ドン・ジョヴァンニ 天才劇作家とモーツァルトの出会い

© 2009: Edelweiss Production (Italia), Intervenciones Novo Film 2006, AIE e Radio Plus (Spagna)

◆放蕩を繰り返し、暴力も厭わない。ドン・ジョヴァンニが挑むのは宗教的倫理に行動が縛られた旧態依然とした価値観。主人公はその物語を新しい言葉とアイデアで再編し、革新的なメロディとコラボさせて時代に変革を迫っていく。(80点)

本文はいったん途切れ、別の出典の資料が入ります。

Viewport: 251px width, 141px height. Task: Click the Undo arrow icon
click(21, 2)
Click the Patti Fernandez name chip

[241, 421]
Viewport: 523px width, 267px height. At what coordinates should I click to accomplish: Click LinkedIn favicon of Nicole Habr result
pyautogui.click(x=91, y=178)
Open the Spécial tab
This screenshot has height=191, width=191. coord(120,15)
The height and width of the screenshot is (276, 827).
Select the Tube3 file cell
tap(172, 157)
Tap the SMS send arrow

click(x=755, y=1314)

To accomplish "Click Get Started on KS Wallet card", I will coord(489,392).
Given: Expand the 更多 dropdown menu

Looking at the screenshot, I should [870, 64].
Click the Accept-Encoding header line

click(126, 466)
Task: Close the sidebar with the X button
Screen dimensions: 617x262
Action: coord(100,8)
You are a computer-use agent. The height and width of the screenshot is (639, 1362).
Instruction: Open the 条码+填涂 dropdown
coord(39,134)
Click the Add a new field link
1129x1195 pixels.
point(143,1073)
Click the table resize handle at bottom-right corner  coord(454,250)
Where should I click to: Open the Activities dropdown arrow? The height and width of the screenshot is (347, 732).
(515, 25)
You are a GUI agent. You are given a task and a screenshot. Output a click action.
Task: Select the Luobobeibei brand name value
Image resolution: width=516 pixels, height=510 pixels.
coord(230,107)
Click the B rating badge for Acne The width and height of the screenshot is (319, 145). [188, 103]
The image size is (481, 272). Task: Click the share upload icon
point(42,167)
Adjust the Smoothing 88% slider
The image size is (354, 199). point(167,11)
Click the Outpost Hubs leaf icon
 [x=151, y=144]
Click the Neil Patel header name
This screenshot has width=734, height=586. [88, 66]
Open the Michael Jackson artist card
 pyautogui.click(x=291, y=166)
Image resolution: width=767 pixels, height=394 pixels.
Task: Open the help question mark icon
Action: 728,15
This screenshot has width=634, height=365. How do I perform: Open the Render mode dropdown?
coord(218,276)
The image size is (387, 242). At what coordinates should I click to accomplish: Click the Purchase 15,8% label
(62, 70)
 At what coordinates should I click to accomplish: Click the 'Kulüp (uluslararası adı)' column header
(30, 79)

 放蕩と姦淫を繰り返し、暴力も厭わない。オペラ「ドン・ジョヴァンニ」が挑むのは宗教的倫理や道徳に行動が縛られた旧態依然とした価値観。映画の主人公である劇作家はその物語を新しい言葉とアイデアで紡ぎ直し、革新的な旋律とコラボさせて時代に変革を迫っていく。18世紀後半の、異端審問官が幅を利かせる陰鬱なヴェネチアと啓蒙君主が気軽に市民の前に姿を見せる開放的なウィーンの空気の対比が印象的だ。また、ウィーンに住むイタリア人は少なからずおり、教養あるウィーン市民はイタリア語を理解したのだろう、きちんとイタリア語とドイツ語を俳優たちが使い分けているところに好感が持てる。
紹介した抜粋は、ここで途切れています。